Yet plenty of Indian merchants still levied a 2 per cent surcharge on customers who paid with cards, or even wanted a receipt of their transaction. Today, India’s cash-to-GDP ratio is around 14 per cent, the same as it was before the economic gut-punch of demonetisation.
After spending so much time on cash management in the past, I’ve quickly got hooked on the ease of digital payments here in Rome, where bars, groceries and restaurants accept my card without question. There are exceptions: a friend from the US arrived from the airport in a taxi that angrily refused her credit card, sending me scrambling to find enough cash to pay for the journey.
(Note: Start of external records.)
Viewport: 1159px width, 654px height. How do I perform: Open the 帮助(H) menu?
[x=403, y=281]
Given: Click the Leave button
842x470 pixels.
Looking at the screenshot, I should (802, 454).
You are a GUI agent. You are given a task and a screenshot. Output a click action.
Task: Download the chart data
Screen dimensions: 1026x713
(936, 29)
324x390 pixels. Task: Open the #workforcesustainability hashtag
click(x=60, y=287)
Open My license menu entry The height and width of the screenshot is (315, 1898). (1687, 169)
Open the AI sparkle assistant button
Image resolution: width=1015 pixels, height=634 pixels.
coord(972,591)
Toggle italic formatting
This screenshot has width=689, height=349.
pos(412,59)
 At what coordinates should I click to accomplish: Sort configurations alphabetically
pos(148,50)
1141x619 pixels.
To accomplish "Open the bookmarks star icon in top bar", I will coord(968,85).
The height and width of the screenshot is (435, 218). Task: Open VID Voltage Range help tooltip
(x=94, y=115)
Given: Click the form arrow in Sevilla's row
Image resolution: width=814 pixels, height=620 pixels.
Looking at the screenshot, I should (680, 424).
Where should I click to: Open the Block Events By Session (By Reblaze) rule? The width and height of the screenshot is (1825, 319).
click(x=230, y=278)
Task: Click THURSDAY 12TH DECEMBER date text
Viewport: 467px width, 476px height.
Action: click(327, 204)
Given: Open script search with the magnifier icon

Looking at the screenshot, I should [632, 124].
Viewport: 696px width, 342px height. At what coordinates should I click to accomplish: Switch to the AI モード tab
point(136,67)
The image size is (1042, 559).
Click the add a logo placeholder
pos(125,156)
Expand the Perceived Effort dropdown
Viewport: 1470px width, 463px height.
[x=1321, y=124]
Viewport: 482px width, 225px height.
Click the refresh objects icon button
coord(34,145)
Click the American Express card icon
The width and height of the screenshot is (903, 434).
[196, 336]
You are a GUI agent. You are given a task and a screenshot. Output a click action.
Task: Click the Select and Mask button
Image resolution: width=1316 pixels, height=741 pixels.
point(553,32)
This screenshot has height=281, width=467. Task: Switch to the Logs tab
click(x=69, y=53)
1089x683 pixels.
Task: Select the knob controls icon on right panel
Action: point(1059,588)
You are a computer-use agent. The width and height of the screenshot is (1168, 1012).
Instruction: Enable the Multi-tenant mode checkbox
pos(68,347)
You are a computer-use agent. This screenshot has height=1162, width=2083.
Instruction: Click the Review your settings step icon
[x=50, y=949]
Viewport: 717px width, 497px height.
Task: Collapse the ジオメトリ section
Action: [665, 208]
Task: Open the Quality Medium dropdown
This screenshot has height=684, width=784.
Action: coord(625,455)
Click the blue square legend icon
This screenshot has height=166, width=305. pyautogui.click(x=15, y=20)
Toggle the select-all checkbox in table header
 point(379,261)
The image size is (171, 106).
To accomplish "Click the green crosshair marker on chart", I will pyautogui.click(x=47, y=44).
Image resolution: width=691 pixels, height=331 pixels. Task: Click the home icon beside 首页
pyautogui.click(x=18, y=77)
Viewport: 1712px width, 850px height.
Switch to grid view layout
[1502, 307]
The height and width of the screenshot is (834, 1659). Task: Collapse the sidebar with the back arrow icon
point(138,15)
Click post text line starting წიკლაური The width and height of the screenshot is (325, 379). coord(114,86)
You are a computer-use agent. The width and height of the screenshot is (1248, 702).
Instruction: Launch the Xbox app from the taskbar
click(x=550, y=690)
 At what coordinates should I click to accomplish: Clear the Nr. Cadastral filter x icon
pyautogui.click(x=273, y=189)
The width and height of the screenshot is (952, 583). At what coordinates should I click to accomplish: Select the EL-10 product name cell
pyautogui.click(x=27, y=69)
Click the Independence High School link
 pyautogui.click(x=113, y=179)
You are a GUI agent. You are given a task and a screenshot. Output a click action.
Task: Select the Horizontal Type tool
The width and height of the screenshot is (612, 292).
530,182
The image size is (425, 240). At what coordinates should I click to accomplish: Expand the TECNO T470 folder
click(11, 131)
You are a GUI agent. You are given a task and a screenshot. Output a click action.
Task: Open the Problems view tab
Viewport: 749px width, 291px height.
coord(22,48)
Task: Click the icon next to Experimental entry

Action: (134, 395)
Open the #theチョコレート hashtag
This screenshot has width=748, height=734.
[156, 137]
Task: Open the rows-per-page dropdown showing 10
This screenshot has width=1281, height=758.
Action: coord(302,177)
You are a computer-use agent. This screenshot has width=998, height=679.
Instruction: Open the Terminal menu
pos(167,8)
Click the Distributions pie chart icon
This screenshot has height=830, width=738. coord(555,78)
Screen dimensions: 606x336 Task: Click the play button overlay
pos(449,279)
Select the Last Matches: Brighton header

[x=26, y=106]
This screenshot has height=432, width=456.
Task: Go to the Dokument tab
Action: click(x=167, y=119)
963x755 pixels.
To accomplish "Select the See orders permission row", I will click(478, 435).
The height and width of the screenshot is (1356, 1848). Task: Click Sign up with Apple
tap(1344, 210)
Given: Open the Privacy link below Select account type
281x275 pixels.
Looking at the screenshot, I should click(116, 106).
Plenty of Italians are discovering the convenience of digital payments too. Across Europe, cash use is falling: a new European Central Bank study found cash payments now account for 59 per cent of all in person purchases, down from 79 per cent in 2016.
Italians still use cash more often than the eurozone average — for around 69 per cent of in-person transactions, but that too is down 13 per cent since 2019. The ECB found 58 per cent of Italian consumers preferred cashless payments, compared to just 18 per cent that strongly prefer physical money.
But consumers’ growing enthusiasm for digital payments is not shared by Italy’s small business owners. They complain bitterly about the high bank fees for processing card payments. And cash sales are also far more easily hidden from tax collectors.
Since mid-2022, Italian businesses have been nudged to accept card payments by the spectre of a modest penalty — €30 plus 4 per cent of the transaction value — if they refuse, though analysts say it is more a signal of official priorities than a real threat.
But when Meloni proposed scrapping the penalty altogether for so-called “low value” transactions, I got an unsettling glimpse of the future. In the town of Bressanone, an upmarket café put a sign in the window mandating “cash only” under €60. The owner told a local newspaper that clients without sufficient money in their pocket shouldn’t bother coming in. Many business owners cheered.
I get that Meloni — never a fan of big banks — wanted to side with small business owners raging against big capital. Yet Italy, with its precarious public finances, cannot afford to drive economic activity underground, beyond the taxman’s reach.
In the end, Meloni has been pragmatic. I too am trying to be more thoughtful about the pressures on my neighbourhood businesses. Now when I buy my morning coffee, I fish around in my bag for a €2 coin, and drop it in the barista’s hand.